■ Passage fourni ■

▽

Trinity Trigger est en effet développé par une équipe en partie composée de Nobuteru Yuuki, un designer talentueux ayant notamment exercé sur Chrono Cross ; Atsuno Nishida, ancien designer sur la série Pokémon ; et Hiroki Kikuta, compositeur ayant œuvré sur quelques très gros titres, à commencer par Secret of Mana (l’original, pas le remake). Du beau monde, derrière un projet qui fleure bon les années 90, autrement dit l’âge d’or du RPG japonais. À première vue, tout était présent pour que le titre soit une réussite. S’adressant à un public très ciblé, certes, mais une réussite malgré tout. Mais alors, qu’a-t-il bien pu se passer ?
Conditions du test : Nous avons joué environ huit heures à Trinity Trigger dans sa version Nintendo Switch, principalement sur TV. Ce test est garanti sans spoiler majeur.
Premières impressions
Il faut le reconnaître, les premières minutes passées sur le jeu nous en mettent plein les yeux. On nous narre tout d’abord ce qui ressemble à des contes d’autrefois, et rappelle beaucoup l’introduction de The Legend of Zelda : The Wind Waker. Puis on passe sur une rapide cinématique animée, plutôt jolie, mettant l’accent sur un character design franchement réussi, avant de nous faire entendre un début de bande-son plutôt satisfaisant. Difficile de ne pas être enthousiaste, alors même que l’on n’a encore rien vu de concret et qu’aucune traduction en français n’est à prévoir.

△

■ Consigne ■
Poursuivez le test de Trinity Trigger ci-dessus en reprenant juste après sa dernière phrase.

■ Contenu des données ■
▽

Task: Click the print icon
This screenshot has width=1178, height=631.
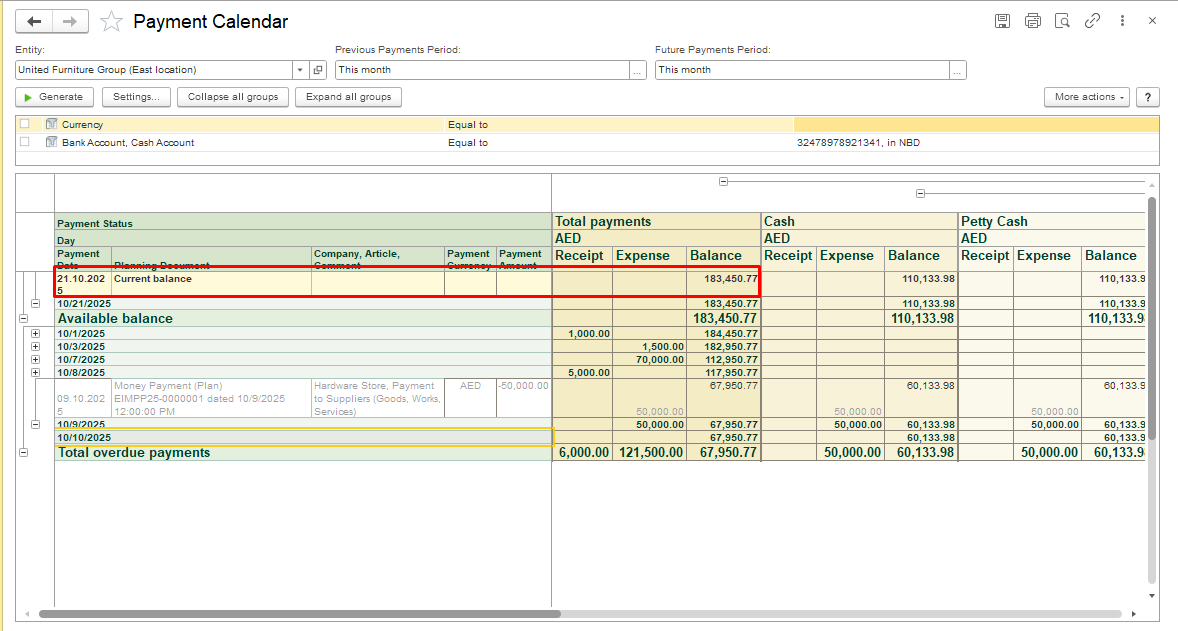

△

■ Réponse attendue ■
Malheureusement, on déchante assez vite. Trinity Trigger nous place dans la peau de Cyan, une sorte de chasseur vivant avec une jeune femme qu’il considère comme sa sœur dans un village perdu en forêt. Et le début de ses aventures n’a rien de bien palpitant. Les dialogues sont creux, et parfois gênants, on décèle déjà des archétypes agaçants de personnages, et le visuel, en dehors des vignettes des protagonistes, manque cruellement de charme.
Quant à la prise en main, bien qu’elle soit immédiate, celle-ci souffre d’un petit quelque chose sur lequel il est difficile, en premier lieu, de mettre le doigt. Un certain flottement, que l’on attribuera à un manque de finition. Mais le plus grand ennui, au cours de notre première heure de jeu, tenait étrangement dans la quantité tout bonnement ahurissante de pop-up didactiques, nous expliquant ABSOLUMENT tout, comme à des enfants en bas âge, alors que Trinity Trigger affiche un PEGI 12… Le pire étant que cela continue au cours des quatre heures suivantes.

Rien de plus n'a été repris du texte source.